(Stored data)
= = = =
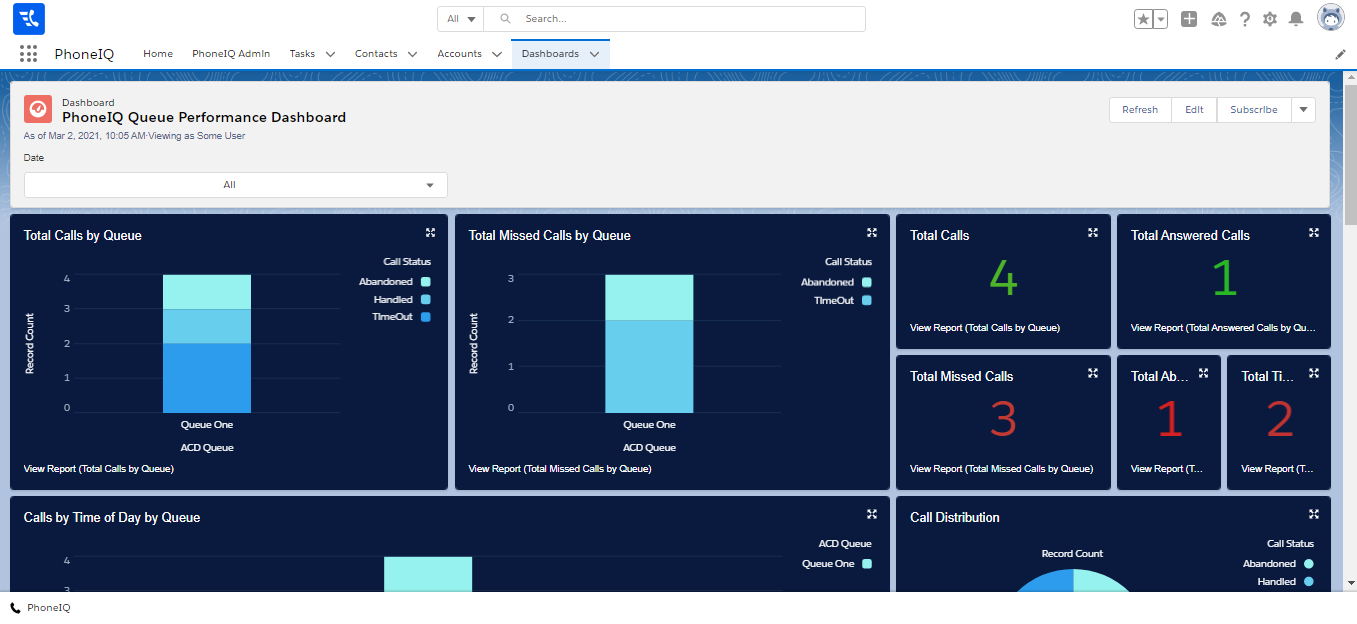Open the Date filter dropdown
This screenshot has height=624, width=1357.
(x=236, y=185)
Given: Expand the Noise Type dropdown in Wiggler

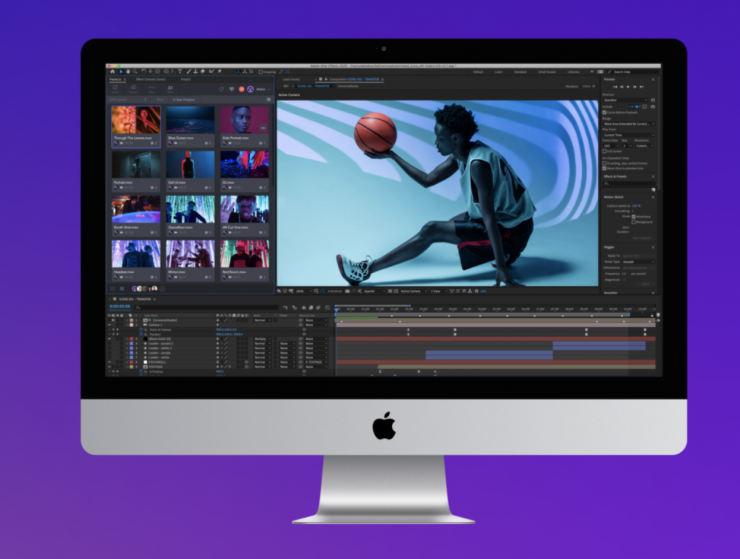Looking at the screenshot, I should tap(636, 261).
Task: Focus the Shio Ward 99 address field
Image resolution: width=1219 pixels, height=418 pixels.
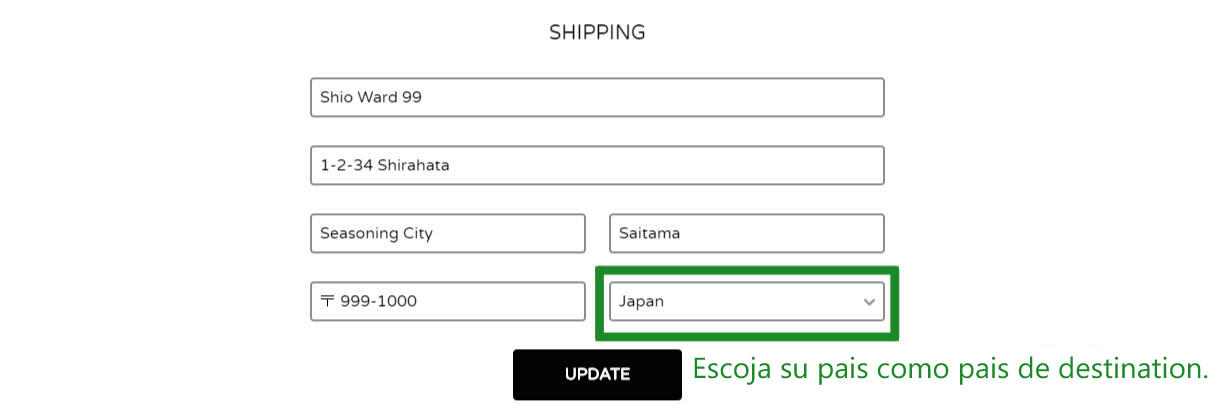Action: coord(597,98)
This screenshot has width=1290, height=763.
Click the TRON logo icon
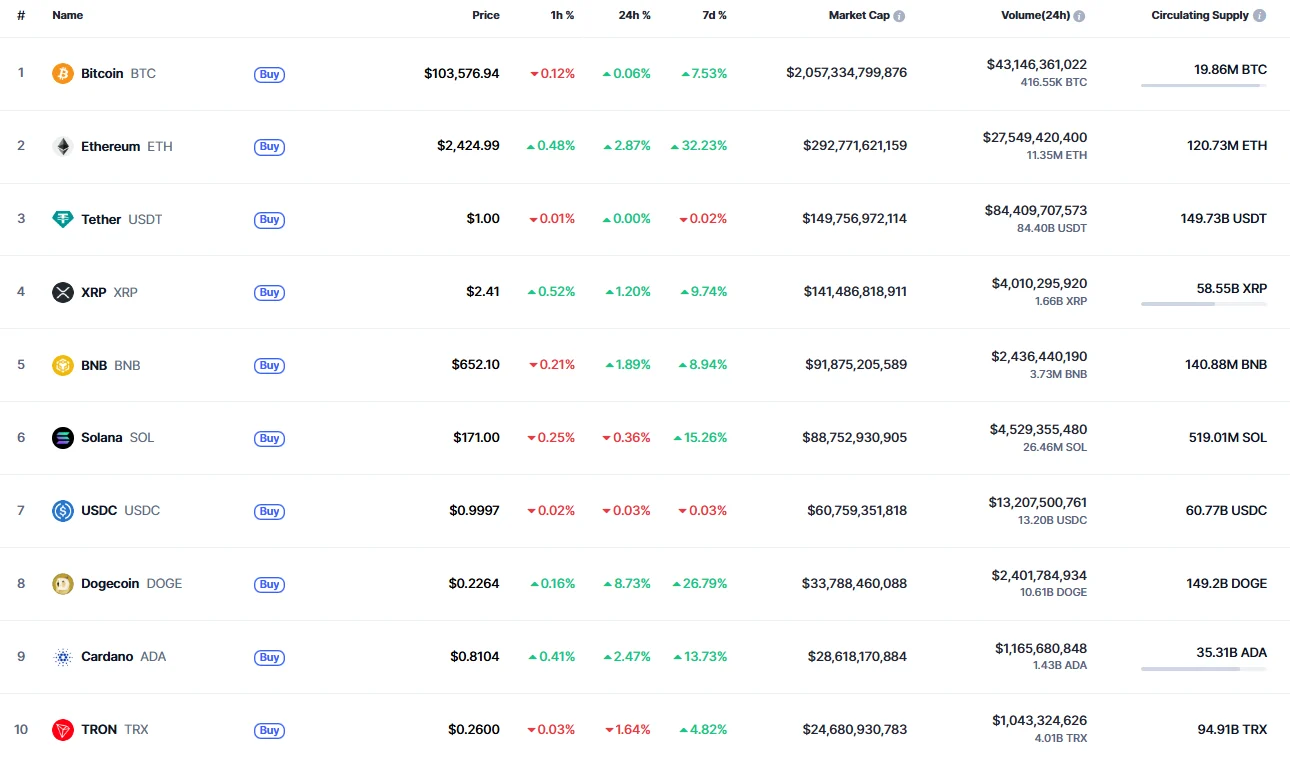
= = = =
*What you should do*:
Output only the lines from the one that contains "Given: Expand the" to the end of the entries above, both end lines included, and drop the pictures.

*Written answer*:
Given: Expand the Noise Type dropdown in Wiggler

Looking at the screenshot, I should tap(636, 261).
Task: Focus the Shio Ward 99 address field
Image resolution: width=1219 pixels, height=418 pixels.
Action: coord(597,98)
This screenshot has width=1290, height=763.
Click the TRON logo icon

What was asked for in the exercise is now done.